Stanley was fourteen when he made his first XI debut in a side sporting several internationals including the William brothers. A small, wiry batsmen who wore glasses, Bergin was particularly strong square of the wicket, with concentration a notable aspect of his game. This was evident against the 1951 South Africans, who fielded Cuan McCarthy, the fastest bowler in the world at the time. Ireland lost by an innings, but Bergin batted through the second innings for an unbeaten 79 (out of the team's 130) - the last time an Irish batsman has done so. He was similarly dogged in batting for six hours against Leicestershire in 1959 for innings of 31 and 23. Among his other notable feats for Ireland were four consecutive fifties in 1950–51.

He made 7,713 runs with Pembroke before he retired from cricket altogether in 1965. His career average of 36.9 was the highest at the time of his retirement and remains within the top ten all-time LCU batsmen. He won the Marchant Cup for the province's leading batsmen on four occasions and achieved league and cup doubles with Pembroke in 1944, 1946, 1954 and 1957, the last as captain. He made eight centuries for Pembroke, the first an unbeaten 101 against Merrion at the age of sixteen.

A journalist by trade, he was cricket correspondent for The Irish Times and the Evening Herald, and also wrote about Gaelic Games. In those days of 'The Ban', his name used to appear in cricket scorecards as 'B Stanley'. In 1960, he received a cricket ban for accepting an individual award from Caltex, the forerunner of the Texaco awards. Since then only Dermott Monteith (1971 and 1973) and Ed Joyce (2005) have won the award.

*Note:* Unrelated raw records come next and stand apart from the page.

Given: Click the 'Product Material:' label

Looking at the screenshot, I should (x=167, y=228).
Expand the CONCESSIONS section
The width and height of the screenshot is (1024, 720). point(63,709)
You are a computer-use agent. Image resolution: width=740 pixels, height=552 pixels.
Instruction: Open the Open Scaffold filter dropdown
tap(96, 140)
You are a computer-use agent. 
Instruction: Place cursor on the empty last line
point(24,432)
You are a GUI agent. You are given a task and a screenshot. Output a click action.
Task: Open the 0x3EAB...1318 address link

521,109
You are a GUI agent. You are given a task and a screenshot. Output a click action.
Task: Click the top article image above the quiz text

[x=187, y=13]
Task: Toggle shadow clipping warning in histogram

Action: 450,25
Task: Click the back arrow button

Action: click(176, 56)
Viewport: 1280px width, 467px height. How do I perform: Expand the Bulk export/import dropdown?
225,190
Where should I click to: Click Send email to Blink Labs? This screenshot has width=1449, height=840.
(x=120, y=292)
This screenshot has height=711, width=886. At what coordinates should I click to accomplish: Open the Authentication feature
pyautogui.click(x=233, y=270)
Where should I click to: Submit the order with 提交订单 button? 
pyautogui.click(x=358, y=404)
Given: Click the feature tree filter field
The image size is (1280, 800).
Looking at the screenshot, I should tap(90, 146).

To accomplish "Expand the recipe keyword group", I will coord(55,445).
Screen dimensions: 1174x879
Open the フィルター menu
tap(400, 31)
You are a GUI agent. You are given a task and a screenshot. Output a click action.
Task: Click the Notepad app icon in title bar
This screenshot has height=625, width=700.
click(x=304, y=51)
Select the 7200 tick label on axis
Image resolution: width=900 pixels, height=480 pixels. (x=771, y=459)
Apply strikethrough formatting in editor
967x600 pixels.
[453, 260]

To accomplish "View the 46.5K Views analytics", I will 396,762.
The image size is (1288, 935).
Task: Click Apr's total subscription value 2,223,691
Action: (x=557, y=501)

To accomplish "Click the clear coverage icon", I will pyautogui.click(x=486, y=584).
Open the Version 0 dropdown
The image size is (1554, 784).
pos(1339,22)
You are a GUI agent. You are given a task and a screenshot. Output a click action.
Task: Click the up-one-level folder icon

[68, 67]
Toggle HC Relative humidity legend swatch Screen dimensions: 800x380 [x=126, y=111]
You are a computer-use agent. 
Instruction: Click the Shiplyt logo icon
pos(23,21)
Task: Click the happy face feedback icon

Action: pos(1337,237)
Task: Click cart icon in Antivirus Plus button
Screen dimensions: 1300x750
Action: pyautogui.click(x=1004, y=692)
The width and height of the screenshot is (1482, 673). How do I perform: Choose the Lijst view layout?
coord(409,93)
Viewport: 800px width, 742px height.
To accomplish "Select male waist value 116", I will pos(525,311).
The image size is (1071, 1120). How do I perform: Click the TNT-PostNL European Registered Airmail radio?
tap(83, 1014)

His two centuries for Ireland came against Scotland in 1959 and 1961, while he also made 69 and 63* against Yorkshire in 1959. The 1961 hundred came in Cork, where he took more than six hours. It took him half an hour to get from 92 to 96 but then began slashing wildly and was dropped twice. He never made a century at Lord's, but recorded scores of 88 in 1963 and 78 in 1965. His last game for Ireland was in September 1965 at Clontarf, close to where he lived. After his death, several of his sons continued playing cricket in Castle Avenue and Brendan represented North Leinster in the 1980s.